Textiles & Garments - Gay cotton fabrics always attract attention with their fascinating designs and brilliant colours. They are produced in Ghana at the textile mills in Tema and Akosombo. There are also the equally popular, but perhaps more expensive, textiles such as batiks, tie-and-dye, Kente, adinkra, and Kyenkyen fabrics. Many of the cloths have names like "Adasima Proe (half stone, half metal) - so be sure to check if the design you have chosen has a special name.

Kente Cloth - "Kente" is the national cloth of Ghana. This colorful and distinctive cloth is usually worn on festive and official occasions. A full length Kente cloth is made up of small Kente strips by special craftsmen. To learn more about Kente and its origins, visit the National Museum on Barnes Road in Accra or the Kumasi Cultural Centre.

Batakari - Produced in northern Ghana, Batakari is woven from handspun threads of coarse cotton.
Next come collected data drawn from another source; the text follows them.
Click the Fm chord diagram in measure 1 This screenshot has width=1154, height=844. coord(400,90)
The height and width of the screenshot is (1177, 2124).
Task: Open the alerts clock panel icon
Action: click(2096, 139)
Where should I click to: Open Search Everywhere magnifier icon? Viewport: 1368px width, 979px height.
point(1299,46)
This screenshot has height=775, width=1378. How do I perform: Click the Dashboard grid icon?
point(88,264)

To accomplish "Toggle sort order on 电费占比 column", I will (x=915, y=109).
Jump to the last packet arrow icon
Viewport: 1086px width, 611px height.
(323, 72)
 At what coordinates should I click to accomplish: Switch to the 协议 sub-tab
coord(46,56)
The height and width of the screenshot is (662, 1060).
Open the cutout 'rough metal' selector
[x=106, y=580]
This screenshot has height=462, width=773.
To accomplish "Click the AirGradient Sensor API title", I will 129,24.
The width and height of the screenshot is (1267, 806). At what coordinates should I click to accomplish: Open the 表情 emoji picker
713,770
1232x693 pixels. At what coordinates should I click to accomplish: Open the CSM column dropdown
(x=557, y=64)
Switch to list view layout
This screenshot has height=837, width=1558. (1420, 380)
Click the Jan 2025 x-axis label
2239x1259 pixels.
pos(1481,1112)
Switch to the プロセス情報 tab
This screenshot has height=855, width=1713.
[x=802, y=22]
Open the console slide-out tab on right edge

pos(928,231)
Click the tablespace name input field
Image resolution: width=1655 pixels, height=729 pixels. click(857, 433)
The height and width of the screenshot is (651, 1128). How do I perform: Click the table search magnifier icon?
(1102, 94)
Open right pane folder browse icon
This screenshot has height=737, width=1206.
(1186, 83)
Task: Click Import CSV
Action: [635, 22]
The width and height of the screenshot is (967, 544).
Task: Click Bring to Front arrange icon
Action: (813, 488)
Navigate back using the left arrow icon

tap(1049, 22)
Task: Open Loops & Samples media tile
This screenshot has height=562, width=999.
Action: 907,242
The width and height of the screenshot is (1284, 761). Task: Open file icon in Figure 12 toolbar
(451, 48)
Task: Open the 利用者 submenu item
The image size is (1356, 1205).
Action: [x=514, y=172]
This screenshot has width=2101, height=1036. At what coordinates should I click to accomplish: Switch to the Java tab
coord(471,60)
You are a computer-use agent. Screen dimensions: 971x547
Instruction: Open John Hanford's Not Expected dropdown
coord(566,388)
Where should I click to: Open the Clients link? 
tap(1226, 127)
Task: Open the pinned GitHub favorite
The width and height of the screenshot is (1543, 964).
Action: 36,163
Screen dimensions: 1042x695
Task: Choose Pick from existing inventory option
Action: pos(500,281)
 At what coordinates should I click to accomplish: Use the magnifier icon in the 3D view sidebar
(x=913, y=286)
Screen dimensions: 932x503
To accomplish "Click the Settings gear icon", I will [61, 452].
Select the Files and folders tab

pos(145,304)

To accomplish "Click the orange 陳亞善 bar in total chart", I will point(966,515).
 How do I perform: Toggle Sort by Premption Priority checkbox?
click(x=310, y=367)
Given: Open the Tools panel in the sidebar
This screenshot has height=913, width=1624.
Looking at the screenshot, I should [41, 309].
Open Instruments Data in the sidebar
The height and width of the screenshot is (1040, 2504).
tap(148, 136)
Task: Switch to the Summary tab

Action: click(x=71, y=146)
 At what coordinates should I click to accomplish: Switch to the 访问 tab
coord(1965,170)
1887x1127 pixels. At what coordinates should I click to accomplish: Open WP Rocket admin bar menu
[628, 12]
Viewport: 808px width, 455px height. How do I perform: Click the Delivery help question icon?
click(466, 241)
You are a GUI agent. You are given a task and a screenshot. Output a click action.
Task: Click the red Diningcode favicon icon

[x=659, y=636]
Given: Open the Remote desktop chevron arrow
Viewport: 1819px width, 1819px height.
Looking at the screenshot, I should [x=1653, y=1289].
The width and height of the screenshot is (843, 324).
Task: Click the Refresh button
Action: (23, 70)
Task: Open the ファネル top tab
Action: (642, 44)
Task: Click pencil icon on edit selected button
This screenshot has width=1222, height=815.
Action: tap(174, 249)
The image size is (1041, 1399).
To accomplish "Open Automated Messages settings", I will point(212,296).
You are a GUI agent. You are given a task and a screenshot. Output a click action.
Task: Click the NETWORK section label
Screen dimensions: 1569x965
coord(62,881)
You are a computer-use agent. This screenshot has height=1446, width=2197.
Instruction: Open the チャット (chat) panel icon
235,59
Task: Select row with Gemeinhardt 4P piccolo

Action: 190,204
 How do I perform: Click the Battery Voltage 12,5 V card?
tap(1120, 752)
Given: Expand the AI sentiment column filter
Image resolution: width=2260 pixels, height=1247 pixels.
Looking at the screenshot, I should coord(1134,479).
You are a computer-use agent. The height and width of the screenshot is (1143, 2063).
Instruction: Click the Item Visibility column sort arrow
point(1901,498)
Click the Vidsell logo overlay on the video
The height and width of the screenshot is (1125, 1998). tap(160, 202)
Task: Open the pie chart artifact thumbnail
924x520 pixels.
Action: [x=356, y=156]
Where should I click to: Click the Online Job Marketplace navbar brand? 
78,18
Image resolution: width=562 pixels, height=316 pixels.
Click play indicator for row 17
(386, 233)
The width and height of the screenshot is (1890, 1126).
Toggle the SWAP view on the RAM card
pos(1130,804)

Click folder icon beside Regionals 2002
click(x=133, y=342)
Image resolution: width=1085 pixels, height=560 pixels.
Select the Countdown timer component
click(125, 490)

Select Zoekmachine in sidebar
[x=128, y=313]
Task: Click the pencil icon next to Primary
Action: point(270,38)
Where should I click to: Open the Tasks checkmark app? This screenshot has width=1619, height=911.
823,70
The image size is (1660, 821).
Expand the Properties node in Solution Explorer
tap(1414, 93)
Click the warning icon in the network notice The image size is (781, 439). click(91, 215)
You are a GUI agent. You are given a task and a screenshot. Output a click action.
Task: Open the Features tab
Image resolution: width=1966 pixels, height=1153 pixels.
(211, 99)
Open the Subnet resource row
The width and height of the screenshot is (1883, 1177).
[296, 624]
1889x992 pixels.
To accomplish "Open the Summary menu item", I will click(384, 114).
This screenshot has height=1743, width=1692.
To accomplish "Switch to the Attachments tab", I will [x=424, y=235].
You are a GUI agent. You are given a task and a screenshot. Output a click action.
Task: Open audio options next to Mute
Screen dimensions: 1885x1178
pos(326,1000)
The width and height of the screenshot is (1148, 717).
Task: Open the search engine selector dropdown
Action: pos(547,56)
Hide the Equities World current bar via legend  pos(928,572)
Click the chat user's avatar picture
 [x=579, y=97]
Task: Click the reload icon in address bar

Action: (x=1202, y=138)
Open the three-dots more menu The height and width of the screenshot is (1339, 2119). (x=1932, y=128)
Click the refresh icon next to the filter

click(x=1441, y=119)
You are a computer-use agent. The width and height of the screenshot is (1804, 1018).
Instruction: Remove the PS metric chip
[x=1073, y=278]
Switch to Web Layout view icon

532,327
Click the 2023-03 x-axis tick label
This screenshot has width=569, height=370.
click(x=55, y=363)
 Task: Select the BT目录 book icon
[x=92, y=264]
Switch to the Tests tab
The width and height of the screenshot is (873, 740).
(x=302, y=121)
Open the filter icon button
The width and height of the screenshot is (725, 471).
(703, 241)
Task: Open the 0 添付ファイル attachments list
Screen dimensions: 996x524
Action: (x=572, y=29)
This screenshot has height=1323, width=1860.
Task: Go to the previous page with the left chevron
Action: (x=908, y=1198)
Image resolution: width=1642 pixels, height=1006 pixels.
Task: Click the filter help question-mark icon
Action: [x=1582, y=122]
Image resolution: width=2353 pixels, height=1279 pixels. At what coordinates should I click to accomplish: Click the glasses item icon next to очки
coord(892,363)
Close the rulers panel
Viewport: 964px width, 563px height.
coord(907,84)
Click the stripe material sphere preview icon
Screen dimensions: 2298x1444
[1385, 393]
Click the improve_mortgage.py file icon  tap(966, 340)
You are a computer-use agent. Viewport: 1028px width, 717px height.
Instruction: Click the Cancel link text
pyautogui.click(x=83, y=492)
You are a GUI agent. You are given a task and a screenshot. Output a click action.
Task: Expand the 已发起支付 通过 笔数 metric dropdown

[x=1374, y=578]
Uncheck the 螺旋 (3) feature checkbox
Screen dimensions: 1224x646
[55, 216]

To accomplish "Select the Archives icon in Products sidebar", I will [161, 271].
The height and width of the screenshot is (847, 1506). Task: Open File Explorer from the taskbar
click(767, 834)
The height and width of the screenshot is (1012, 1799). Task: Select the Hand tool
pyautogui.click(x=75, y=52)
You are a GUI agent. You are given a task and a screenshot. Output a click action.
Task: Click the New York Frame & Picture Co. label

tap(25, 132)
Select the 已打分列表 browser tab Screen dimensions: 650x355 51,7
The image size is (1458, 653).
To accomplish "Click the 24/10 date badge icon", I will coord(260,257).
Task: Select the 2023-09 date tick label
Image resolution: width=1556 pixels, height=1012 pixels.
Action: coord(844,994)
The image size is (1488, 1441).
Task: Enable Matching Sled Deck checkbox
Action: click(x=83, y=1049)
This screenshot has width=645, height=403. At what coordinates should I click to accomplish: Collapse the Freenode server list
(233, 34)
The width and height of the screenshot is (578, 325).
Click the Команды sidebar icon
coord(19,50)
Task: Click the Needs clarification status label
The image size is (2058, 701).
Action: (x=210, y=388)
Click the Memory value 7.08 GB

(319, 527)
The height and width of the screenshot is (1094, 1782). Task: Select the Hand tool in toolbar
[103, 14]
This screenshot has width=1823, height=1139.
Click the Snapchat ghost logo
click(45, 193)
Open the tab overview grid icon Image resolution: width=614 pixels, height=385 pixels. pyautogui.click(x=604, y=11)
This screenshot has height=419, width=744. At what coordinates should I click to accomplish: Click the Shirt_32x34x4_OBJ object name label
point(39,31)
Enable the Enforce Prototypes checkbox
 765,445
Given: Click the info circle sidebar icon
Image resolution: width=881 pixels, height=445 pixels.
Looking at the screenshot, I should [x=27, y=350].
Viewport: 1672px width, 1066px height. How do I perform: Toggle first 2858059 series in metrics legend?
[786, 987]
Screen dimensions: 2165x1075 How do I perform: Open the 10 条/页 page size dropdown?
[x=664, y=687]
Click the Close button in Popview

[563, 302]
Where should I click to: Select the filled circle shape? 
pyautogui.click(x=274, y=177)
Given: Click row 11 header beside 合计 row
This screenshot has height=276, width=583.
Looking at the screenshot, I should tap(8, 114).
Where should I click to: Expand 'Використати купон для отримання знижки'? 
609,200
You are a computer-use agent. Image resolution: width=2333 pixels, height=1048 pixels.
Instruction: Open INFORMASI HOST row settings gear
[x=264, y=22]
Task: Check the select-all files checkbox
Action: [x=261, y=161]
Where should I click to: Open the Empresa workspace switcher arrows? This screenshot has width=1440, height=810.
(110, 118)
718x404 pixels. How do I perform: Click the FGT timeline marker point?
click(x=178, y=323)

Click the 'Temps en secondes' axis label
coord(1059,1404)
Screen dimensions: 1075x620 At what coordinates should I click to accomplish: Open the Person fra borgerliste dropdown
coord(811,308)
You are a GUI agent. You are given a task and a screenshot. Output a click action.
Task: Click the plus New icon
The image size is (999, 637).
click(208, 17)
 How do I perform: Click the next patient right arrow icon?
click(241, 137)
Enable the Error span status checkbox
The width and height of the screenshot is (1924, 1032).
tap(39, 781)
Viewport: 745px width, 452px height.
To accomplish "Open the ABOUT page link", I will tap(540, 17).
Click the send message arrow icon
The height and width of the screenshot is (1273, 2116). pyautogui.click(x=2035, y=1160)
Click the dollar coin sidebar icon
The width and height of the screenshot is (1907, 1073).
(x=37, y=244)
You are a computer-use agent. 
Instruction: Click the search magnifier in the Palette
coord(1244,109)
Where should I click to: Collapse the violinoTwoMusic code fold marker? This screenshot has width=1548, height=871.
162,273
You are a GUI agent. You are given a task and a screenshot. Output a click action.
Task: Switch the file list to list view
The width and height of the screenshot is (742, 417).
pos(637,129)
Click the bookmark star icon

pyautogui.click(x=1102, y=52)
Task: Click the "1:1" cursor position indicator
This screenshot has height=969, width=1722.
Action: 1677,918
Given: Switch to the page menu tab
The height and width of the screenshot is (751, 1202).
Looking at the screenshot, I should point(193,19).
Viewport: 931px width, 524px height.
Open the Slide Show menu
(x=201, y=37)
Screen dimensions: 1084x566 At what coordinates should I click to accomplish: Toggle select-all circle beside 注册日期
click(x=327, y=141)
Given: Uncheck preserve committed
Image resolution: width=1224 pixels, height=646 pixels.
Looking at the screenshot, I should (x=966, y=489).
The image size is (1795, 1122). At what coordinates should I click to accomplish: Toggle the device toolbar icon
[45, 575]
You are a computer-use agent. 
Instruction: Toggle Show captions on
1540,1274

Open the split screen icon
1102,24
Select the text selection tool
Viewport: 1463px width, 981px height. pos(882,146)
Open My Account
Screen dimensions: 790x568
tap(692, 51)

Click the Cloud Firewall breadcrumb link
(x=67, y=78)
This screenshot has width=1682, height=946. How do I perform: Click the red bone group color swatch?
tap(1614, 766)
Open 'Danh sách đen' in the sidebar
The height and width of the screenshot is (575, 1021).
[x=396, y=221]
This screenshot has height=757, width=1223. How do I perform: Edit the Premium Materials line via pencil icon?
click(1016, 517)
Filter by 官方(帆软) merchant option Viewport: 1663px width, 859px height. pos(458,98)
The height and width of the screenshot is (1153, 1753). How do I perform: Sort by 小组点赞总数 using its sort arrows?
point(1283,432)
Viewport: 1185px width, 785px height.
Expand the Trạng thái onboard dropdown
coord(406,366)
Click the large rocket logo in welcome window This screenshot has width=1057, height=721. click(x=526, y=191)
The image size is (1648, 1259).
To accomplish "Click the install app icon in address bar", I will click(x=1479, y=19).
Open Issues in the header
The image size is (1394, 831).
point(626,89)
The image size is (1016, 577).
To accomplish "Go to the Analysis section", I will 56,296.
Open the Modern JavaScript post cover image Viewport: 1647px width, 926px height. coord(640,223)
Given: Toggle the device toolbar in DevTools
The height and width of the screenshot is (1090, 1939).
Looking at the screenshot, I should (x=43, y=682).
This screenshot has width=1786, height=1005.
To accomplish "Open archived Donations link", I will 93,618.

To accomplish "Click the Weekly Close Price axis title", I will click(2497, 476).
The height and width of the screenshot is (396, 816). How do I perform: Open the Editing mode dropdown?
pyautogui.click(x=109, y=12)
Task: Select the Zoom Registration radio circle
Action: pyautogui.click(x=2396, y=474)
Batakari is usually fashioned into loose pullovers, or smock-like tunics worn by men and boys.

Adinkra - The name of this beautiful Ghanaian cloth literally means "leave-taking or parting", thus it is primarily worn for funerals. It derives its unique qualities from hand-stamped symbols which represent Akan proverbs and folklore. The symbols are carved on calabash which is then dipped in a dye made from bark, and printed on plain cotton cloth.

Accra National Conference Centre
A modern conference centre which hosted the 10th Ministerial Conference of the Non-Aligned Movement (NAM) in September 1991. It consist of a 1,600 capacity main hall, a balcony, multifunctional halls for conferences, congresses, folkshows, cinema, theatrical, music and rock shows; a press centre, shopping centre and all modern communication equipment necessary for the smooth functioning of a modern conference centre.

Ghana National Theater
Located at the intersection of Independence Avenue and Liberia Road. This splendid theater was opened in 1992. It seats 1,500 people and also boasts of a fine outdoor theater and conference facilities. The Theatre Gardens, managed by the owners of Country Kitchen, is a restaurant inside the complex that offers a pleasant spot for Ghanaian-style meals. At the rear of the building, at the entrance to the exhibition hall, is a small but interesting gift shop.
Tel: 233-21-663449/663559

Coco Beach Resort
This 10-room beachfront resort is located off the main Accra-Tema Road, at Teshie-Nungua. About 20minutes drive from the city centre, this little resort is constructed in a typically African style. The beach is great for sun seekers and the hotel also has facilities for campers. Tel: 233-21-712887/229997

Celebrity Golf Club & Holiday Resort
Located outside the city centre, just off the Accra-Tema Beach Road at Sakumono the resort is a 30-minute drive from Accra or a 10-minute drive from Tema. Tel: 233-22-4742/4312


31st December Makola Market
The 31st December Makola Market is located on Kojo Thompson Road. It is a large and busy market, where traders from surrounding villages bring their wares every day.

Kaneshie Market
Located along the Kaneshie-Mallam Road, this is a three-storey market built to satisfy the great demands of a growing city. You will find foodstuffs on the ground floor, provisions and household items on the first floor and textiles on the second. The Kaneshie Market is open from 6am-6pm daily.

Osu Night Market
One of the interesting sights in Accra at night is the Osu Night Market. Hundreds of lanterns illuminate mouth-watering local delicacies such as juicy roasted meat or fish smothered in hot pepper sauce.

Try some kenkey (a ball of boiled fermented corn dough) with fried or grilled fish and ground pepper, or "fufu" (a soft dough-like paste of pounded cassava and plantain) that is eaten with light/palm or groundnut soup with mutton or fish.

There is a similar market at the Kwame Nkrumah Circle.